I consider myself a relatively bright guy. I know things. I went to school. I even did well in school. I can generally figure things out. A few things, however, utterly and completely mystify me. One of those Great Mysteries is the price of gas.
You can tell me that it’s just like everything else–that supply and demand dictate prices. I’ll believe you in a very big picture theoretical sense. I just won’t “get it”.
Gas prices are set in a variable-rich environment and that makes the supply and demand indicators a little more difficult than average for guys like me to interpret. I’m okay with that, but I’m still not convinced that any confluence of events that manages to fly under my radar can provide a rational or logical explanation for what I see with respect to fuel prices.
CNN/Money reports that AAA has noticed two-consecutive days of gas price increases after a streak of more than 80 days that saw prices at the pump falling. Some think that we may have reached the bottom with respect to gas prices.
This makes sense to me. The drop in fuel prices felt way too fast in light of the fact that nothing all that consequential was actually happening in terms of actual supply or our relatively inelastic demand for gasoline. I can understand a bump as part of a market correction following a too-fast decline in gas prices.

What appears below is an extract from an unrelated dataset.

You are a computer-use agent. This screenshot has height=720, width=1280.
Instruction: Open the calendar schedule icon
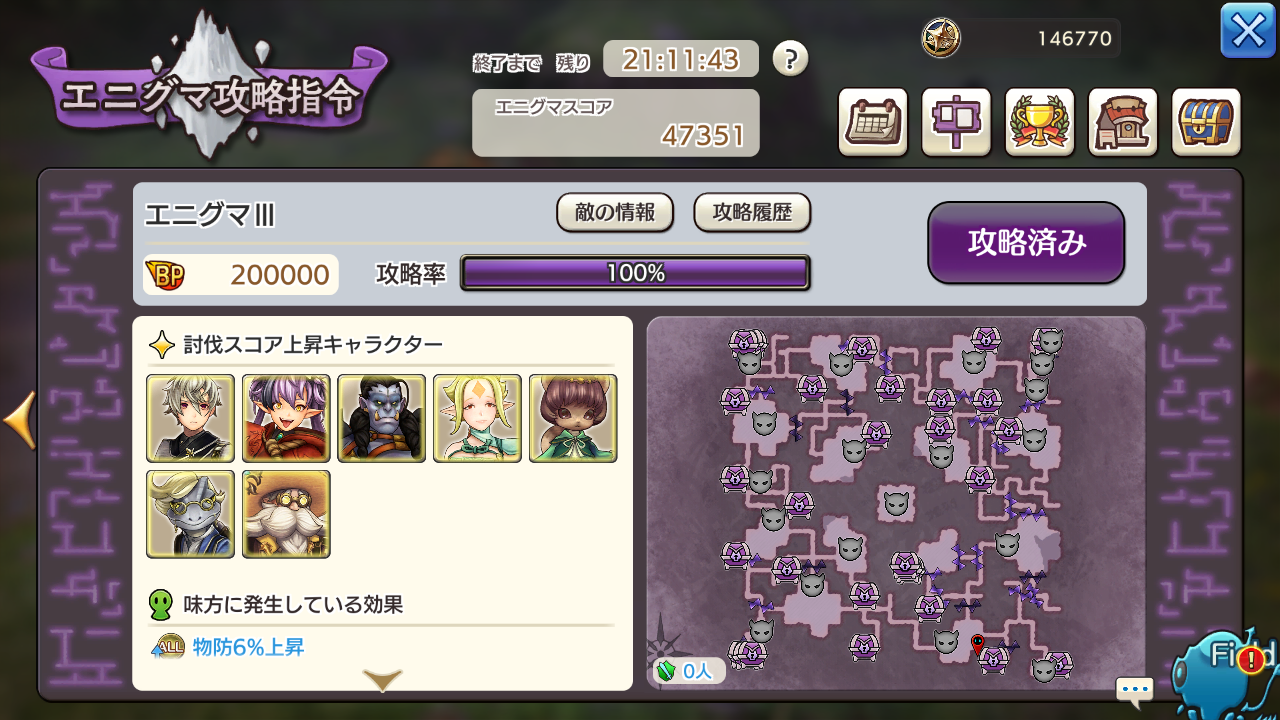872,122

Here’s what I don’t understand. Why would gas in one part of Missouri bob ten cents per gallon overnight? AAA noted an increase of less than 1/10 cent per gallon. What’s happening in the Show-Me state to justify a increase that’s more than 100 times the national trend?
And what in the hell is happening in South Bend, Indiana. As Notre Dame prepares to play a bowl game in Hawaii, the golden domers are forking over 25 cents per gallon more for fuel than they were a week ago. And no one seems to have an explanation.
Gather’s frugal living site has commenters who’ve noticed increases of 15 cents per gallon in their areas. Does this seem normal to you? Is there some sensible reasons to see such fast and significant fluctuations?
I suppose it’s possible that these seemingly bizarre changes are a perfectly normal part of the fuel market. We’re all a little more attune to gas price changes during economic times like these, and it could be that I just happen to be paying attention to it this time.
Even if these rapdily-moving prices are normal, however, that doesn’t mean they make any sense.
I refuse to believe that there was any rational reason for gas to plummet from nearly $5 per gallon to a buck and a half in less than three months. I certainly don’t understand why today’s cheap gas would suddenly be worth a quarter per gallon more for folks in Indiana. You can explain supply and demand curves to me all day long and you still won’t persuade me that there’s a solid justification for gas to go up a dime overnight on one side of Missouri while the stations in KCMO haven’t budged upwards yet.
I’d like to join in the chorus of people who are making gas price predictions. It would be fun to feel confident in saying that we’re going to see substantial price spieks this summer or that gas is likely to go up fifteen cents per gallon overnight. I’d like to feel secure enough in my gas price prognostication skills to tell you that gas is going ot go up to around $3 per gallon.
I don’t feel that certain, though.
In fact, I don’t have a clue about gas prices.
And I’m beginning to wonder who, if anyone, does.